Published: Nov 11, 2009 02:46 AM
Modified: Nov 18, 2009 08:25 AM
WILSON'S MILLS - One candidate here said a polling place foul-up could have cost him reelection. An error on the Board of Elections' Web site could have confused voters, said council incumbent Clifton Cooley Sr.
As of Monday, Cooley trailed former mayor Kenneth Jones by a vote in the race for the last of three open council seats. Cooley, who has served eight years on the council, could still win if six provisional ballots go his way, but he was already weighing other options last week.
The root of the issue was a change in the town's sole polling place. The Board of Elections announced in July that it would move the poll from the town's fire station to its elementary school, and sent postcards saying as much to each resident.

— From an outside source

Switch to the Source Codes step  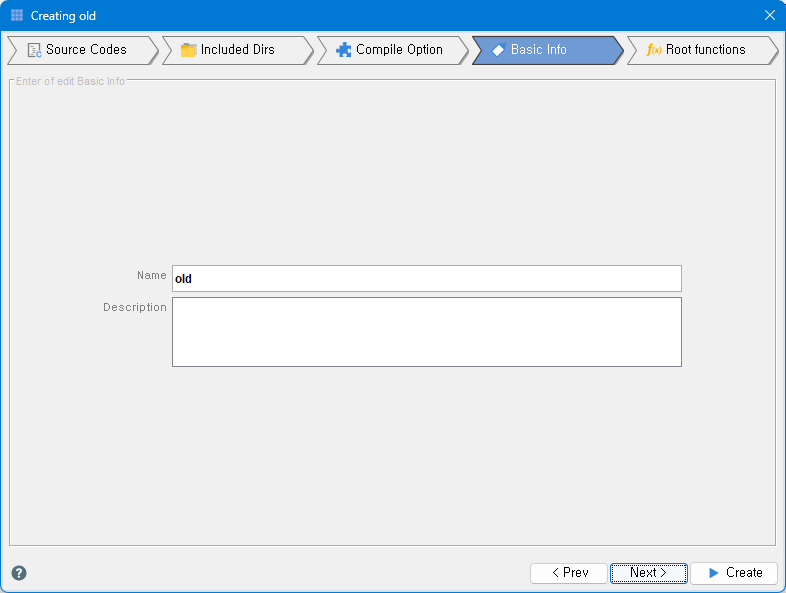pos(86,50)
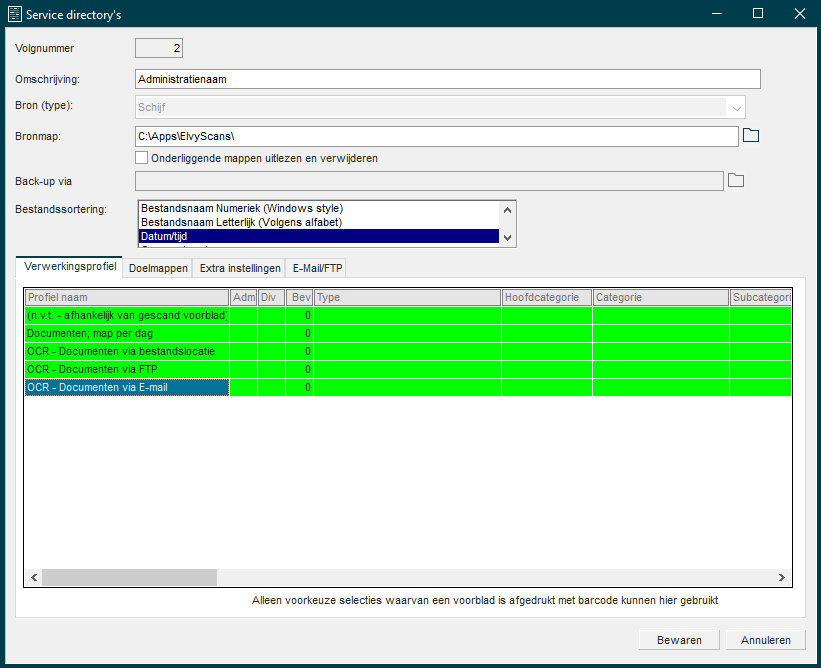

But the board updated only one of the two polling-place lists on its Web site; the two links sit next to each other on the site, and their content is almost identical. When The Herald printed a list of polling places in its Oct. 28 edition, it referred to the list that contained the errors.

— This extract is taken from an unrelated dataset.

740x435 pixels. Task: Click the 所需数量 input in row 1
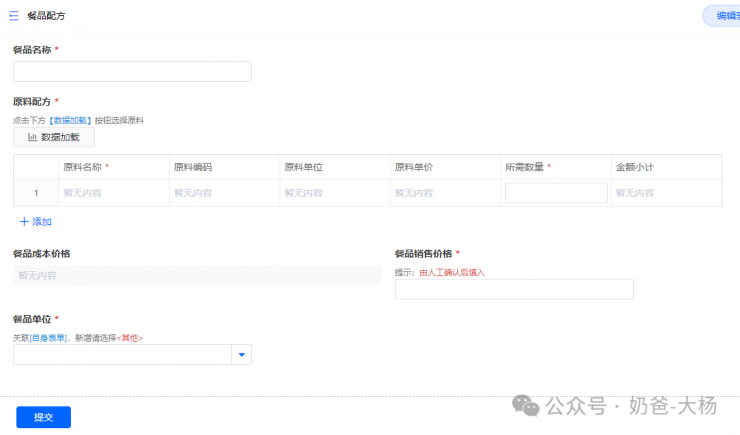click(556, 193)
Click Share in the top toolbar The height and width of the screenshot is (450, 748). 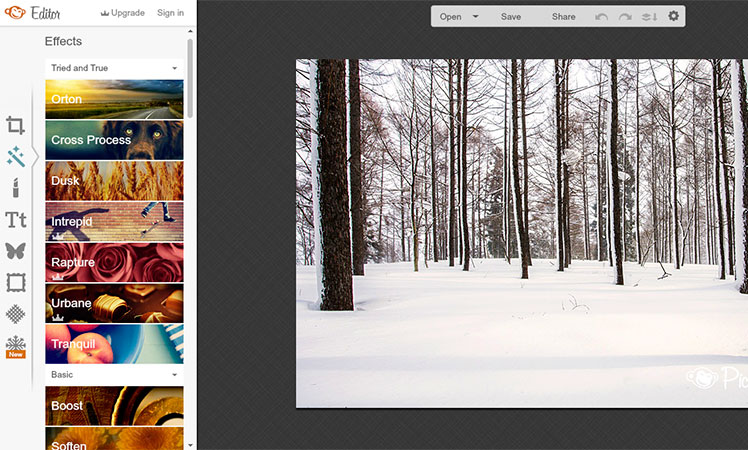click(x=563, y=17)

Cooley thinks the county Web site spread bad information that could have cost him that crucial vote. "People got confused as to where to go to vote yesterday," Cooley said last week. "There was nobody at the fire station telling them where to go."
Some of his supporters didn't end up voting because of the mistake, Cooley said.

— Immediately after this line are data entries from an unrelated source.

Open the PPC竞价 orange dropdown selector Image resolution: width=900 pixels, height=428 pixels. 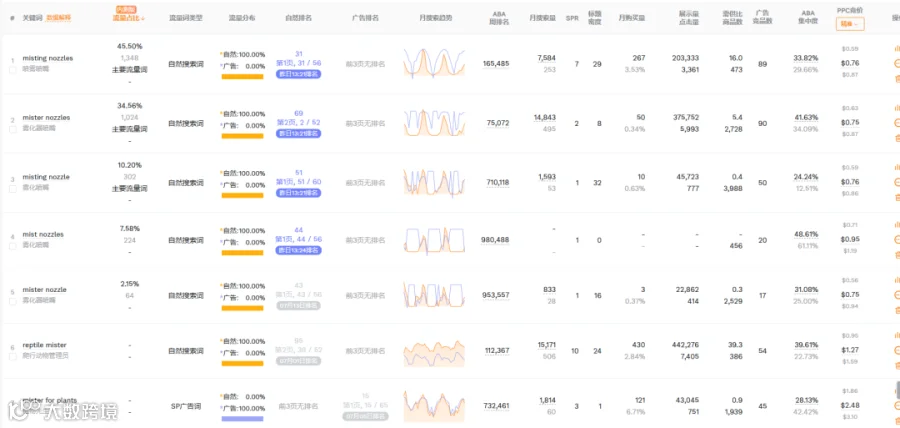[849, 24]
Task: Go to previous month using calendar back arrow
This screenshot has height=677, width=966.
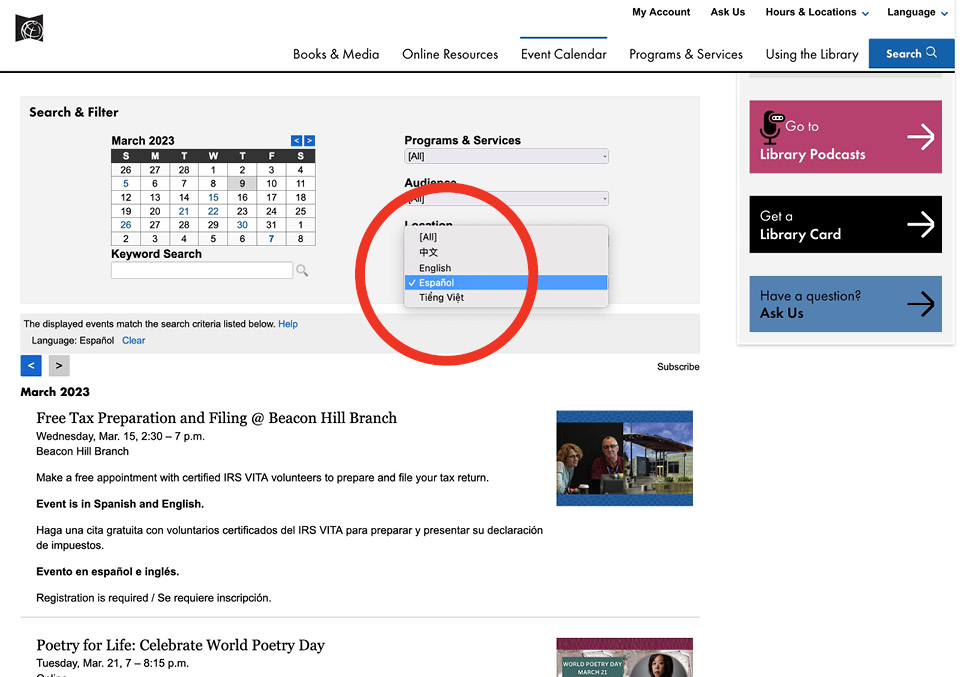Action: (296, 141)
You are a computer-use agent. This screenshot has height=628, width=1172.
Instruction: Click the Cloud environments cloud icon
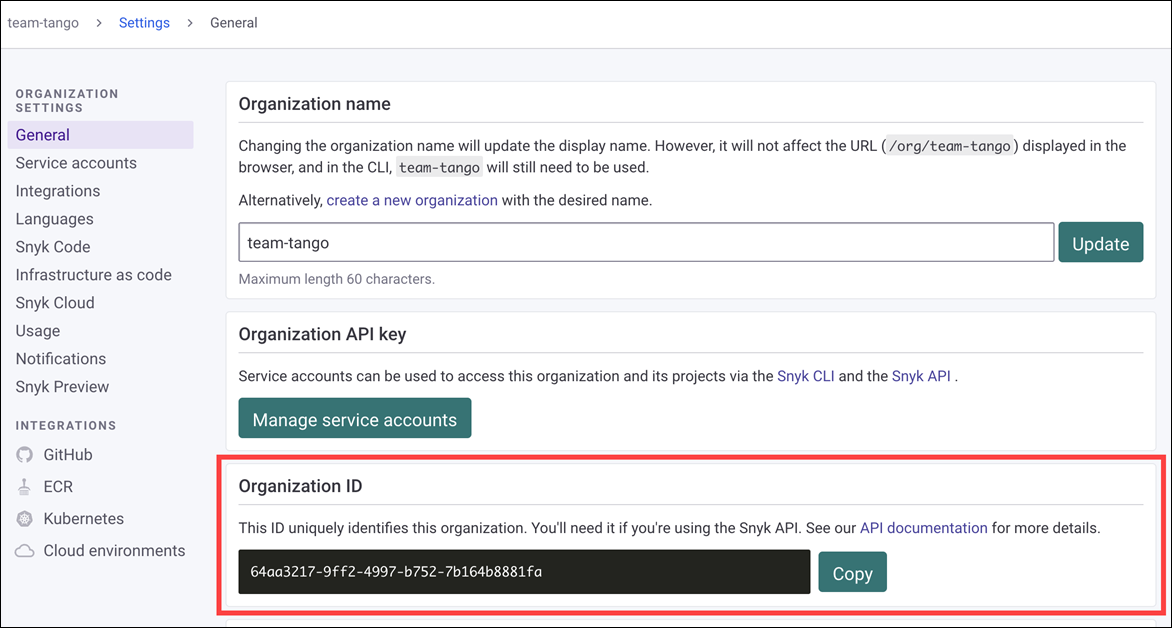[25, 551]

Leigh Anne Price, supervisor of elections in Johnston County, said about six people from Wilson's Mills called her with complaints or questions on election day. But despite the Web site error, she said, all the town's residents had received the notification cards.
Cooley said he planned to protest the election and request a re-vote. Price said that if Cooley could show an "irregularity" in the voting, he could ask for a hearing before the county's Board of Elections. That board could then choose to send the dispute to the state Board of Elections, which could, among other things, schedule a second vote.Another curiosity in Wilson's Mills: More than 30 of 156 voters, or about 20 percent, wrote in a candidate instead of voting for Fleta Byrd or Phillip Wright for mayor.